We were daydreaming about how the next big thing, the light at the end of the tunnel, the greener grass was going to solve our problems. I know we’re not alone, as this is a very human inkling. Too often, we’re striving for something or wishing things were different. We blame our circumstances, our past choices, and even other people for why we’re not in a better, more realized place. It’s not that we’re unhappy, per se, but rather behind every emotion and experience, there’s a quiet aching.

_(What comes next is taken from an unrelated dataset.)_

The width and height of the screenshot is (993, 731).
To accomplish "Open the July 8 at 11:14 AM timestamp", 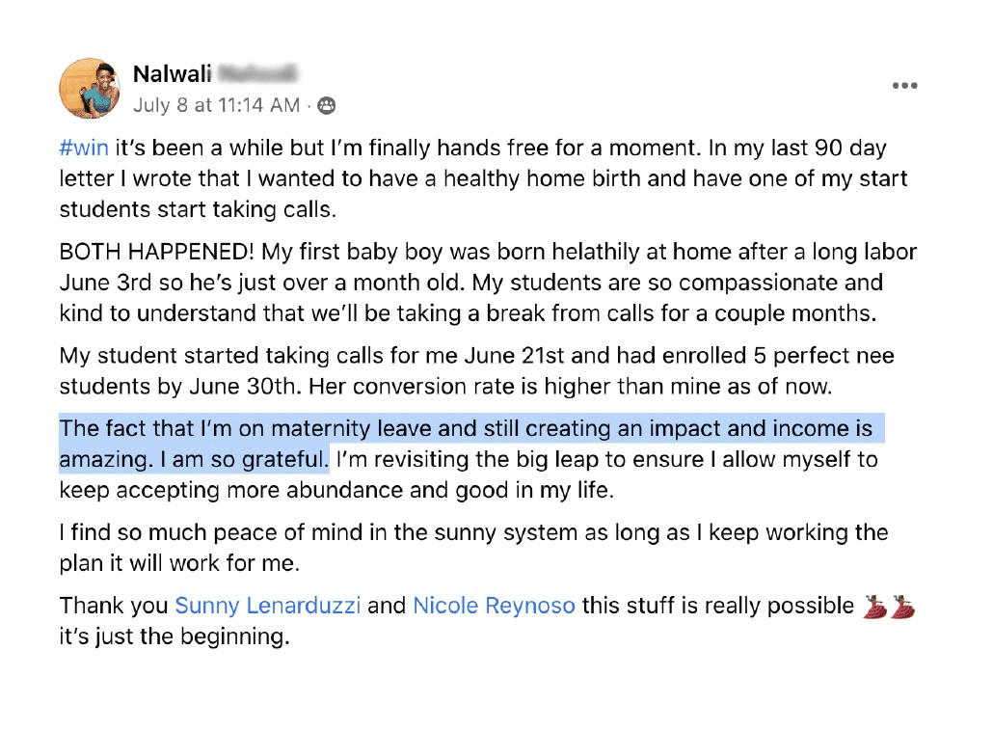I will (x=216, y=105).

The waiting, the wishing, the hoping for the day where we’ll be truly fulfilled, complete, and blissfully happy. The day when life’s puzzle pieces just fall into place and everything just makes sense. You’re healthy. You’re financially stable. Happy at work. In love. The kids are alright. I’m not sure who said it, but the sentiment goes, “People wait all week for Friday, all year for summer, all life for happiness.” And, if we’re honest, this tendency is common and all too real. As advice columnist Chelsea Leigh Trescott puts it,
Right? Who hasn’t done this? Believe me, I’m no stranger to this tendency either, and I’ve often played the game of “What if.” With the blink of an eye, I transport myself to Boston when I was working toward my Masters degree. Waiting to finish my program, hoping to meet my soulmate, wishing I was successful and put together - you know, a “real” grownup. Everything that was happening in the present moment was simply temporary and transitionary. Instead of really embracing the moment, I would constantly conjure unfettered future scenarios in my head where I always looked good, felt good, and made reasonable decisions. I was a girl on fire. No one could stop me, and nothing life threw at me would get in my way.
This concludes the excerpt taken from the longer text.